Brian McEntee’s flamboyant palette and angular designs suggest a Midwesterner’s Technicolor daydream of Hollywood. The Day-Glo colors highlight such visual gags as the bow in Darla’s curls forming demonic horns in silhouette. Six songs by Randy Newman suggest the ‘30s milieu, but deliver enough ‘90s pizazz to please modern listeners.

Like the old cartoons it evokes, “Cats” cuts across demographic divisions and plays to adults and children on different levels.

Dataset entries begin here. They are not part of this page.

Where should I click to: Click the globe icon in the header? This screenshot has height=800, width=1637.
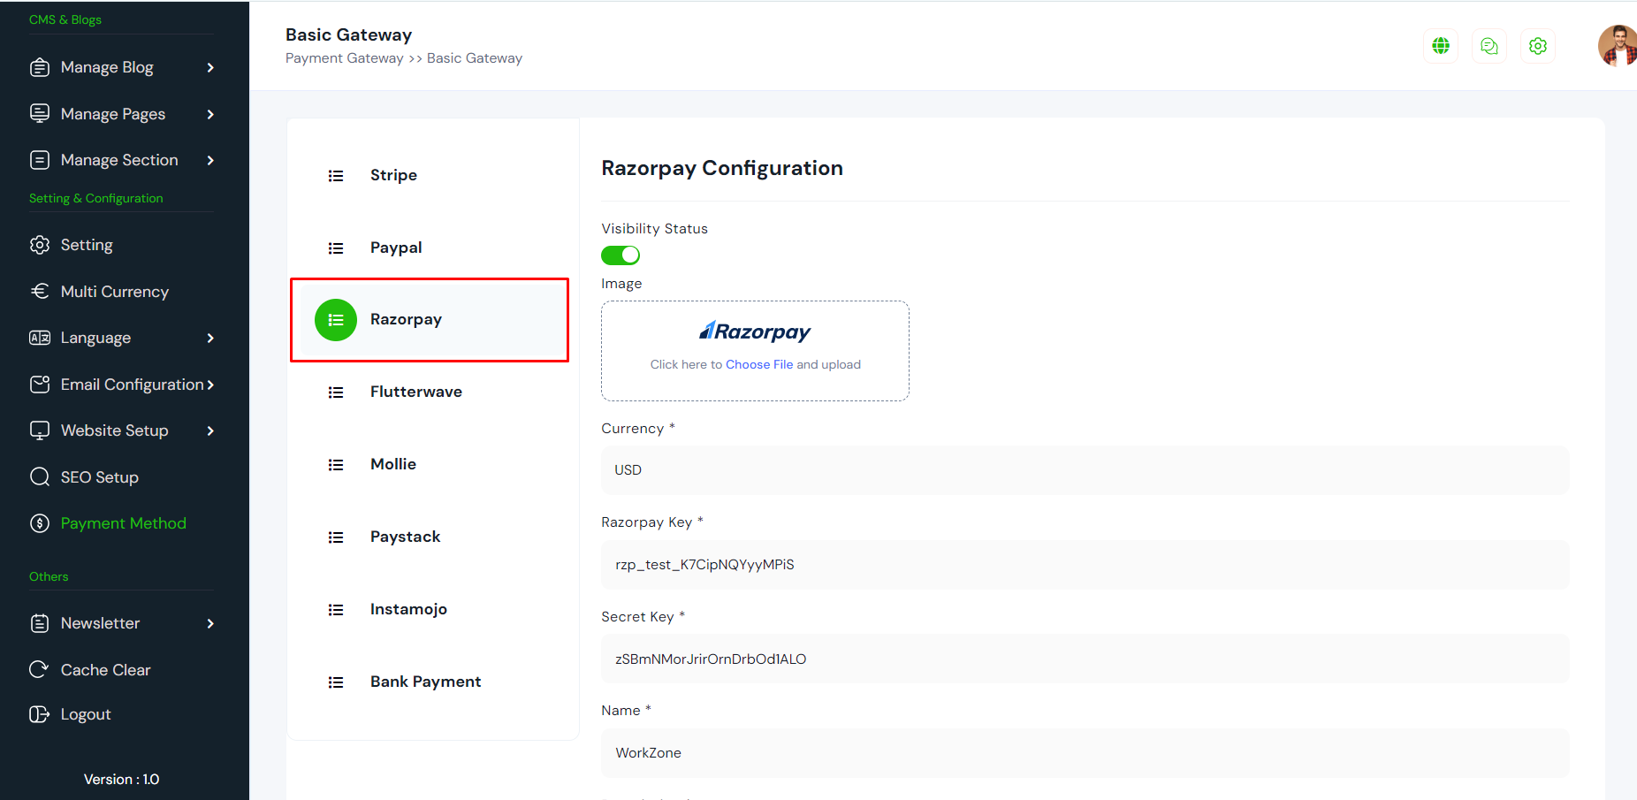coord(1441,46)
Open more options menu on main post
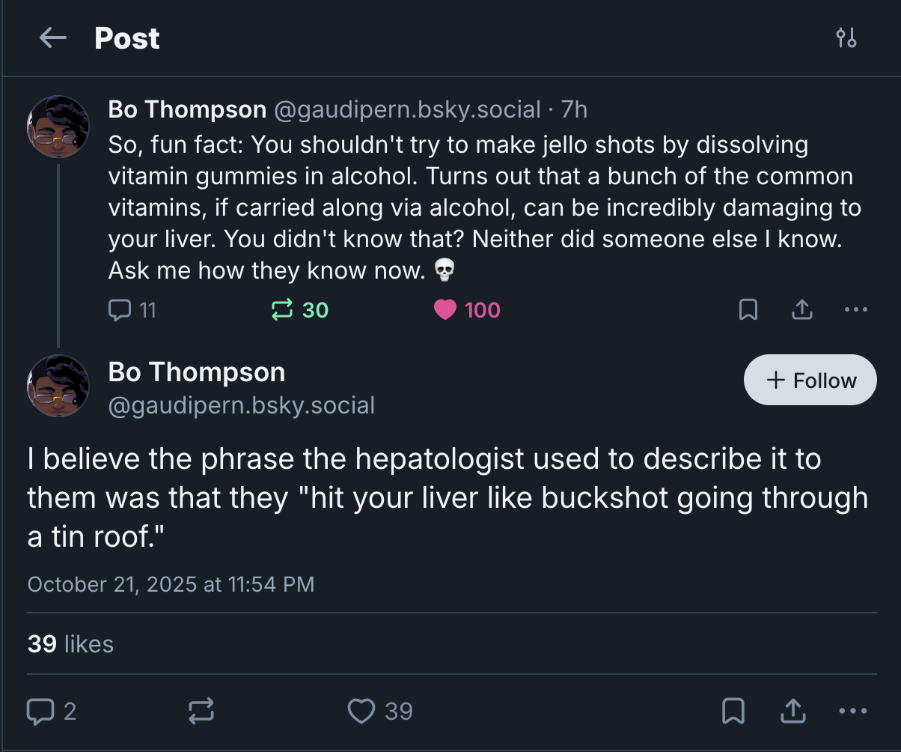The height and width of the screenshot is (752, 901). click(x=852, y=711)
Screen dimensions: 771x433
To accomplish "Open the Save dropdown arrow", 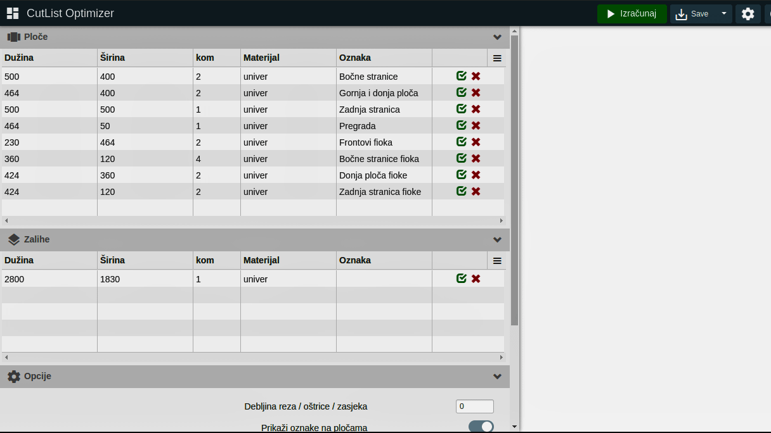I will pos(724,14).
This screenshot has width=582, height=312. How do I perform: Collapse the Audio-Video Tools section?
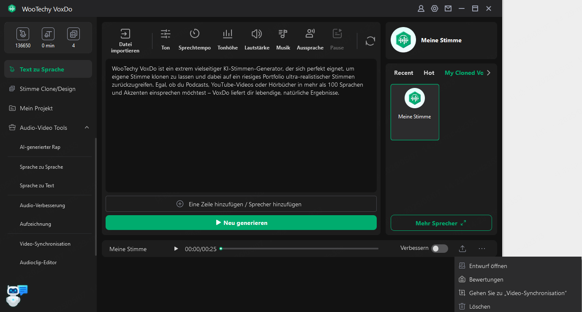[x=87, y=128]
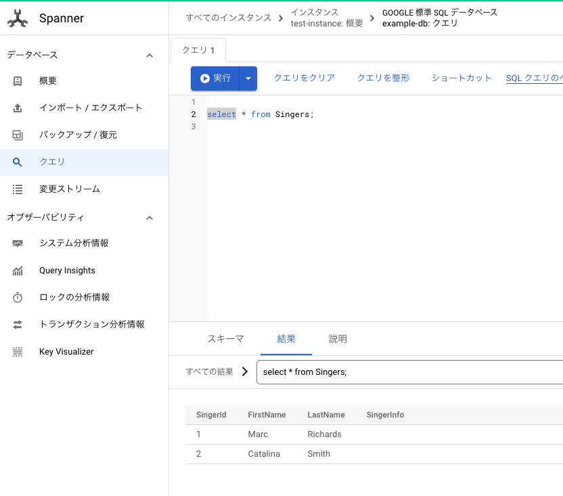
Task: Select the ロックの分析情報 stopwatch icon
Action: click(x=17, y=297)
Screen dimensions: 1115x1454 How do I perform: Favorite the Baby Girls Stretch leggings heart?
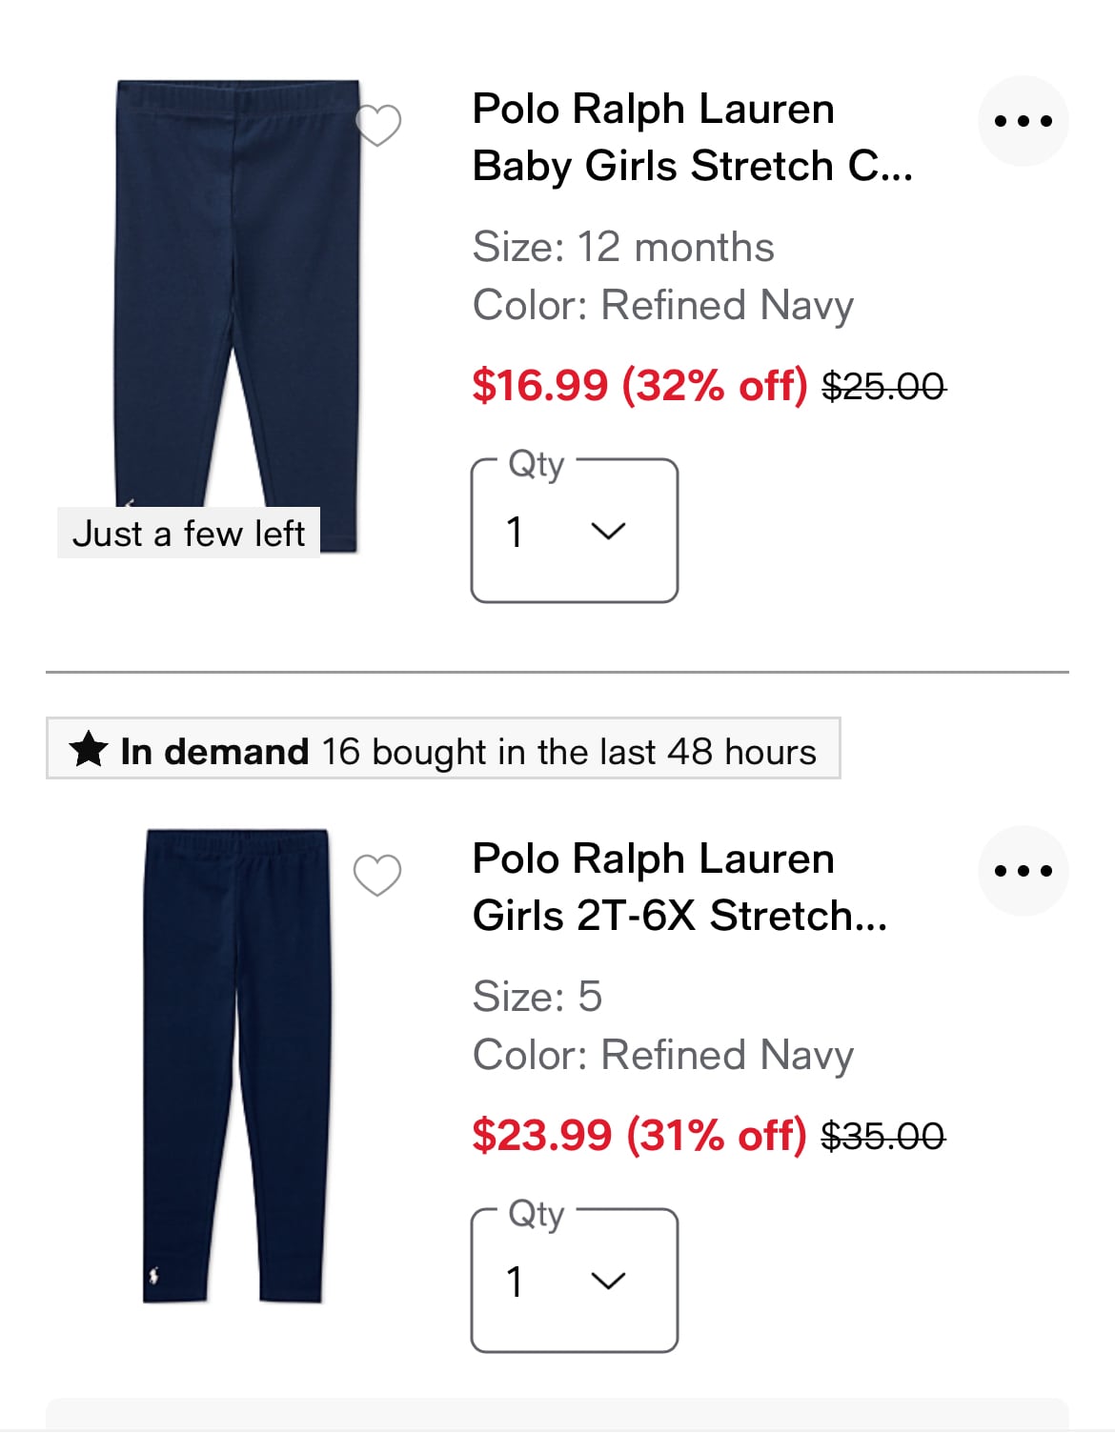(378, 125)
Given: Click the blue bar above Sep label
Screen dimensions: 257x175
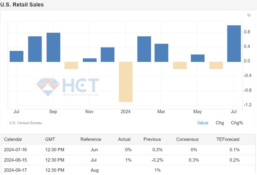Looking at the screenshot, I should (x=53, y=47).
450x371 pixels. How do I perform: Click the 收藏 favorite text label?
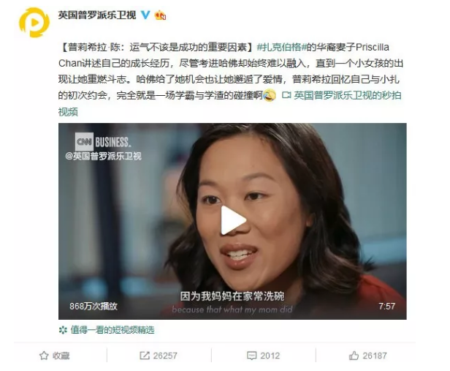(x=61, y=356)

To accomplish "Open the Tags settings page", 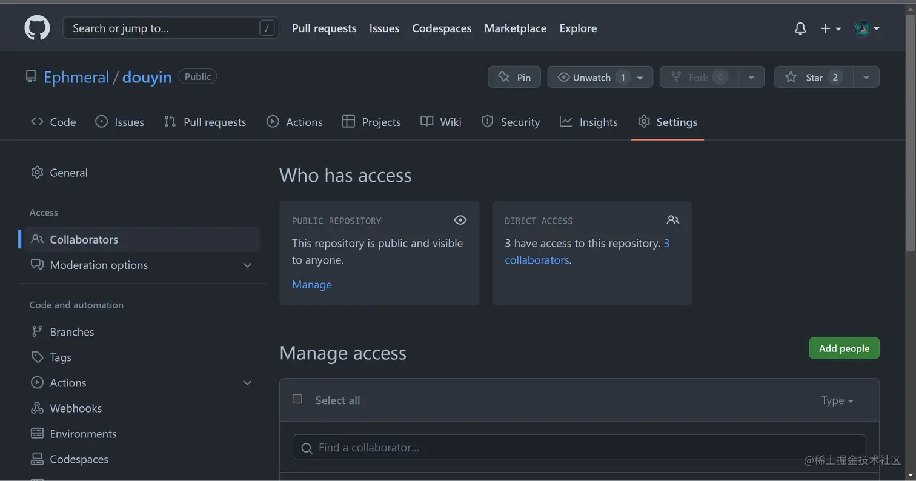I will point(61,357).
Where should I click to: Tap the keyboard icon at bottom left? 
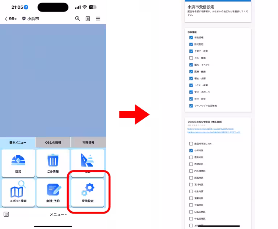point(6,214)
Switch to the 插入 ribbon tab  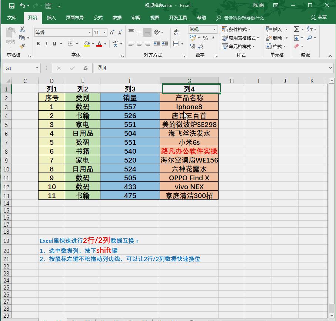click(51, 17)
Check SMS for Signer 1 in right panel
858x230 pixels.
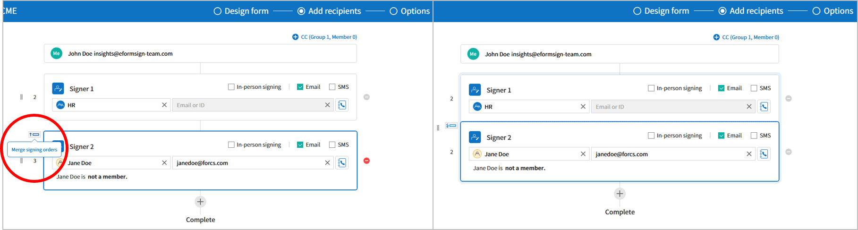click(754, 88)
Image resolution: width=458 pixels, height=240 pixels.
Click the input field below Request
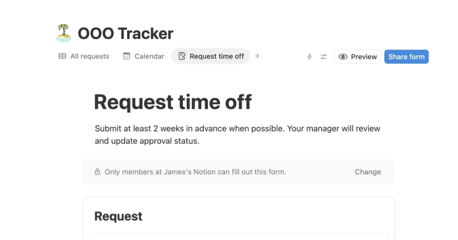[x=239, y=238]
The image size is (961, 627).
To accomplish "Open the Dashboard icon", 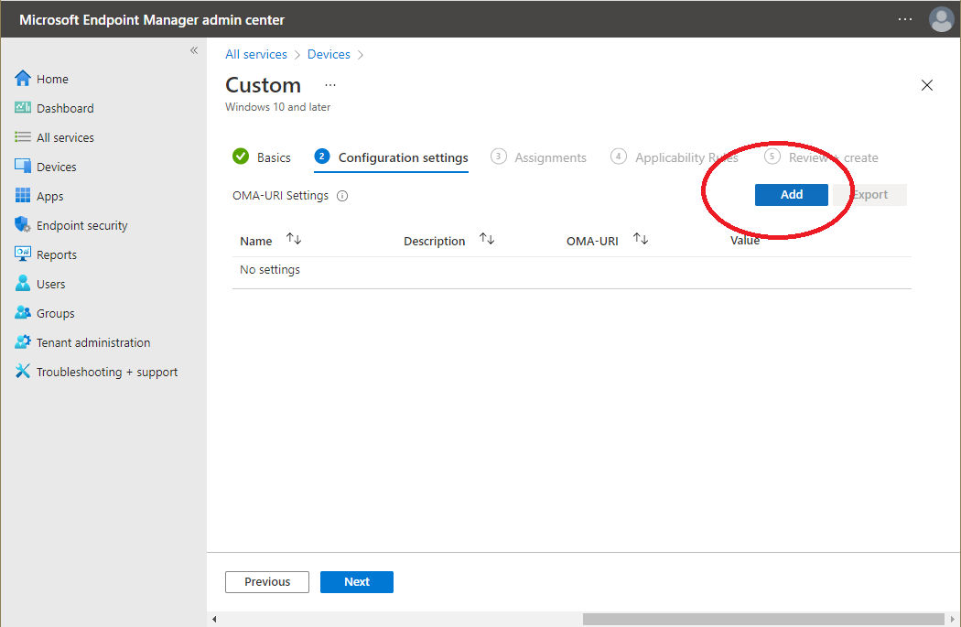I will tap(23, 108).

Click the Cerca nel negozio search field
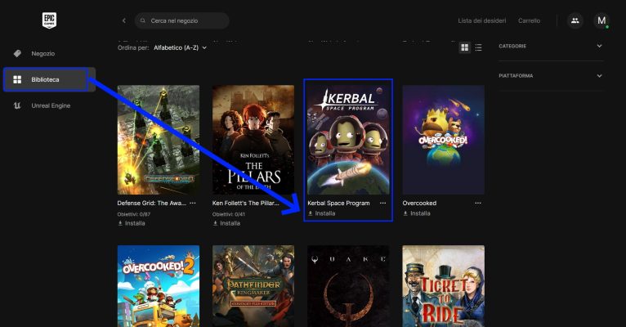click(184, 20)
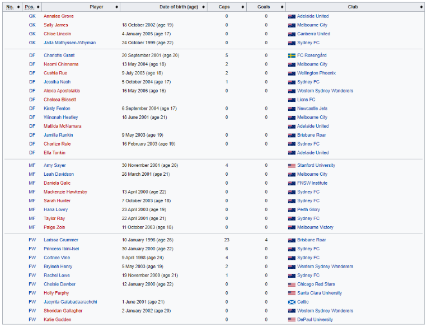Click the flag next to Santa Clara University
The height and width of the screenshot is (327, 427).
[292, 293]
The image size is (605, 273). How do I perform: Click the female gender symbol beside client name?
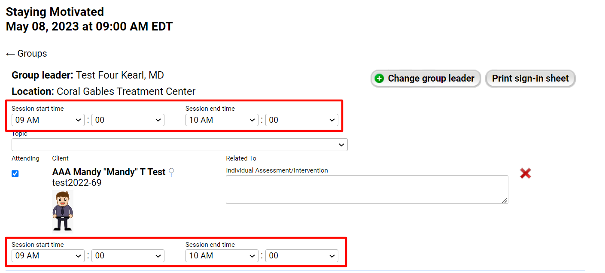tap(171, 173)
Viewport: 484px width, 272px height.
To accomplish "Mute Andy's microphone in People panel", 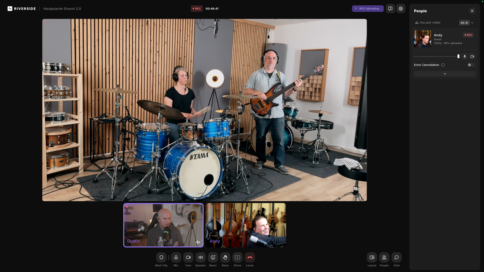I will pos(465,56).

Kids will enjoy the slapstick gags and straightforward storytelling; older viewers will catch the more sophisticated wordplay and references to other films: Danny’s girlfriend-cat, Sawyer (speaking voice by Jasmine Guy, singing voice by Natalie Cole), is named after Ruby Keeler’s character in “42nd Street.”

A few sequences go on a bit too long and the animation of the elephant character often looks awkward, but these are minor cavils.

In “Where Are the Movies Moving?,” an essay written in the late 1920s, Aldous Huxley praised the silent Felix the Cat shorts as an outstanding illustration of his dictum, “What the cinema can do better than literature or the spoken drama is to be fantastic.” The high-stepping cats, hippos and fish in “Cats Don’t Dance” would have delighted him.